A basic observation about the internet is that there are differing accuracy standards in different contexts. For example, the accuracy standards of a newspaper are supposed to be higher than that of a “hot take”. This here blog has standards somewhere in the middle. I’m not speaking extemporaneously, so I’m expected to do some fact checking. But I’m also not paid to do that for you, so reader beware.

Conflict can occur when content of certain accuracy standards get judged by different accuracy standards than was understood by the author. The classic example is when someone tweets out a casual thought they had while in the shower, and then it goes viral because it contains some error. A small indiscretion–a stupid thought like what we all have–gets turned into a large one.

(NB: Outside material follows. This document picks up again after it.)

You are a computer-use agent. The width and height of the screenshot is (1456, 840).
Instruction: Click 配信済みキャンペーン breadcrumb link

Audience size has a lot to do with it. The price of an error is spreading misinformation, which is proportional to the size of the audience. The price of fact-checking is spending time to do your homework, which is unrelated to the size of the audience. So for a larger audience, the cost-benefit analysis leans more and more towards fact-checking. For a small audience, at some point it’s like, why bother? You can issue a correction later if you have to.

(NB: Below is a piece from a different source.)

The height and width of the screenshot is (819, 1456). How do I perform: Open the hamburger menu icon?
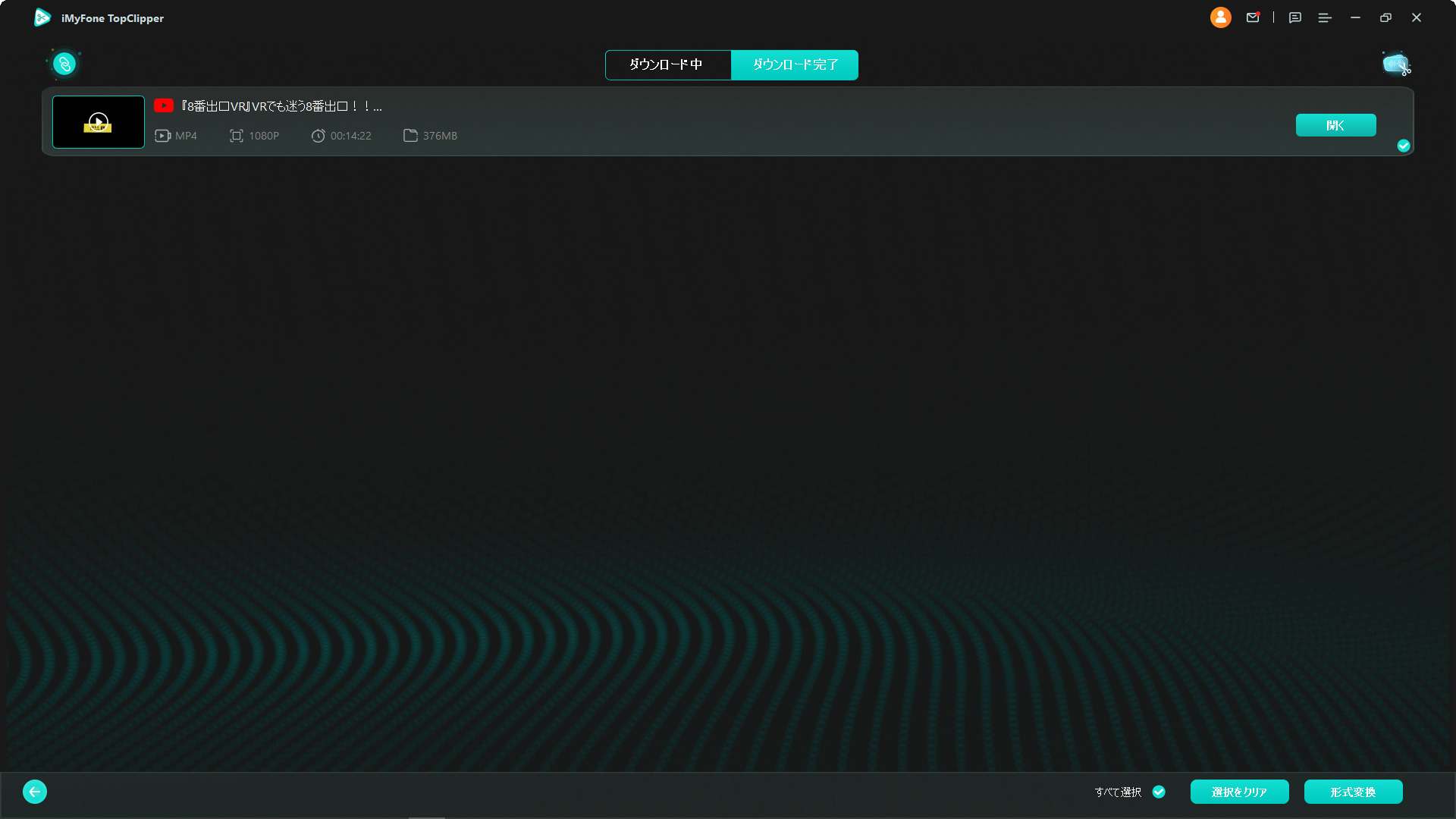pyautogui.click(x=1325, y=17)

The example of the casual tweet going viral is associated with a sudden change in audience size. The original author may have had only a few followers, and what’s the worst that can happen? But then when it goes viral, suddenly there’s a perception that they coughed up this lump for all the world to see, and didn’t even bother to google it. In all likelihood they didn’t bother to google it for the same reason that I don’t bother to google everything I say to friends at a bar.

Barring sudden changes in audience, there’s also the issue that creators don’t necessarily have a good grasp on how large their audiences are. You can look at your subscriber count, but what does that really mean? My instinct is to compare myself to other creators I know, but basically every creator is aware of larger giants in their neighborhood. I know lots of readers think of me as some internet bigshot, but I look at other bloggers on the FTB network and think of myself as a small fry. And FTB itself is a tiny next to the youtube channels I watch. And then I hear youtubers say they’re just tiny creators, which has me concerned if they really understand the magnitude of their responsibility to speak accurately.

Apart from audience size, there can be other contextual factors, such as the perceived casualness of the setting, or the perceived expertise of the author. Sorry, I know Twitter doesn’t exist anymore, but it’s still a good example of a setting that many people would treat casually. It was also a space where people could directly interact with a lot of experts. It turns out that experts have their own shower thoughts.

Sometimes I wonder how much this explains the phenomena of experts “speaking outside their area of expertise”. Experts like to speak outside of their area of expertise for the same reason that everyone else likes to do so. If you’re not an expert in anything, couldn’t we say that you are always speaking outside your area of expertise? The issue is that people expect higher accuracy standards from a known expert, even when they speak on subjects they have no expertise in. And the expert may share the blame for encouraging these expectations, by speaking authoritatively and overconfidently.

There’s an underlying moral question here. Is the problem that creators aren’t doing enough homework? Or is the problem that expectations aren’t being set correctly? I think that there’s always some responsibility to the truth–if a celebrity repeats dangerous lies, it’s not enough for them to say they’re just shooting the shit. But I also don’t think we can go to the other extreme. Fact-checking is not always easy, and can make socially important discussions inaccessible to people that need to be heard.

Comments

  1. Pierce R. Butler says

    Which takes us back to 1877 and W. K. Clifford’s dictum in “The Ethics of Belief”

    It Is Wrong, Always, Everywhere, And For Anyone, To Believe Anything Upon Insufficient Evidence

    — though one might split hairs about putative differences between “saying” and “believing”.

  2. says

    This I believe:
    Knowing the difference between fact and belief is one of the most important things.*

    [I guess technically that should be: “believing you know the difference between fact and belief…” but that’s going to pop the stack.]